経済政策ひとつで景気はどう変化する?
坪井 今回「株価」と「株」が動いたということは、安倍さんの発言で「日本はこうなるんじゃないか」と予測した人がたくさんいた、ということだよね。
―なるほど、「期待」されたんだ。
坪井 その通り。「期待」と「予測」は同じなんだ。金融緩和をさらに進めるとお金の量がどんどん増えるでしょ?お金が増えると金利が下がる。そうすると、企業や個人が銀行からお金が借りやすくなって市中に多くのお金が流れる。結果的に通貨価値が下がって円安になるだろう、と予測できるわけ。
円安になると、まず、輸出業の収益が改善するよね。そこで今回、「輸出業の業績がよくなるんじゃないか」と予測する投資家が増え、株価が上がったんだ。こうして株にお金が集まると、利回りの低い国債を買わなくなるので債券価格が下がる。そして、長期金利は上昇傾向になる。

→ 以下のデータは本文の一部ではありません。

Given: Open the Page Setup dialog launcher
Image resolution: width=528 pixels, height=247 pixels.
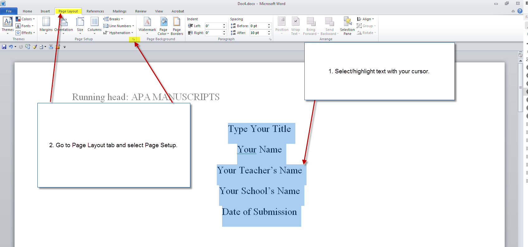Looking at the screenshot, I should [133, 39].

―ぐるぐる回ってますね。ドミノ倒しみたいに影響が連鎖しているのがよく分かります。
坪井 忘れちゃいけない大原則をもうひとつ。為替、たとえば円とドルでは、金利が高くなると予測される方の通貨にお金は集まっていくんだ。100円預けたとして、101円になって返ってくるのと105円になって返ってくるのでは、105円の方が嬉しいよね。
―そりゃそうだ!できるだけラクして儲けたいです(笑)。
坪:でしょう?だから、日本の金利がアメリカや欧州より低くなる方向へ行く、と予測すれば円安になる。過激な金融緩和が実現すればお金の量が増えて金利が下がる方向の円から、ドルやユーロへお金が移動しているわけなんだ。こうして「予測」でぐるぐるお金は影響しあっていく。